• **Ваше задание**:
Пожалуйста, проверьте по отрывку ниже три утверждения: 1. Рассказчица хорошо владеет английским языком. 2. Приемом Фроста в Переделкине занималась Марина. 3. Фрост приехал в сопровождении Рива. Для каждого ответьте «да» или «нет» и дословно приведите решающие слова отрывка.

• **Текст для чтения**:
#####

– Сидели мы в уютных креслах друг против друга, два старика. Я думала: когда его принимали куда-нибудь – меня откуда-нибудь исключали; когда его награждали – меня шельмовали, а результат один: оба мы кандидаты на Нобелевскую премию. Вот материал для философских размышлений.
В ответ я рассказала ей смешную историю о своей «невстрече» с Фростом. Я не сильна в английском, но мне его стихи нравятся – он не только знает природу, он и сам как бы часть ее. Фрост побывал в Переделкине у Корнея Ивановича. Приемом занималась Марина, я никаких обязанностей не несла, но увидеть Фроста мне хотелось. Однако накануне его приезда наш лесной участок оккупировали, поближе к даче, шпики и репортеры, а когда Фрост, в сопровождении милого Рива, приехал, – дом оккупировали «переводчики» (в которых вообще не было нужды). Мне сделалось так противно, что я укрылась у себя в лесной норе, откуда были видны только зады машин возле гаража и зады шпиков между деревьями. Я села работать, радуясь, что могу не принимать участия в комедии. Но скоро я промерзла, продрогла; взяла термос и по узенькой своей тропиночке, раздвигая ветви, отправилась за кипятком в дом. Шпики были несколько огорошены: ничьего появления из чащи они не ждали. В доме, внизу, пусто: Корней Иванович и гости наверху. Я благополучно согрела чайник, наполнила термос и уже выходила на крыльцо – когда меня вдруг окликнула бурно сбежавшая вниз с Дедовой лестницы дама – лицо полузнакомое, по-видимому, переводчица из Союза. Она разлетелась ко мне весьма любезно:
– Ах, Лидия Корнеевна, здравствуйте! Вы уходите? Не уходйте, я могу провести вас наверх.

#####

• **Исходные данные**:
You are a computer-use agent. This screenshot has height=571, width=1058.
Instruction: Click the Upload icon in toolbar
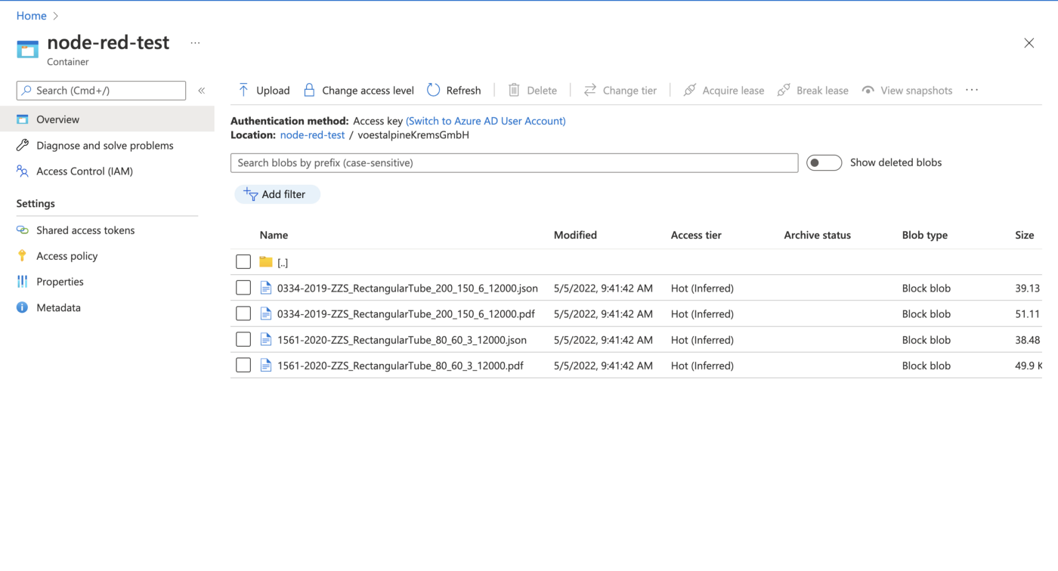click(x=243, y=90)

#####

• **Результат задания**:
1. Нет: «Я не сильна в английском».
2. Да: «Приемом занималась Марина».
3. Да: «в сопровождении милого Рива».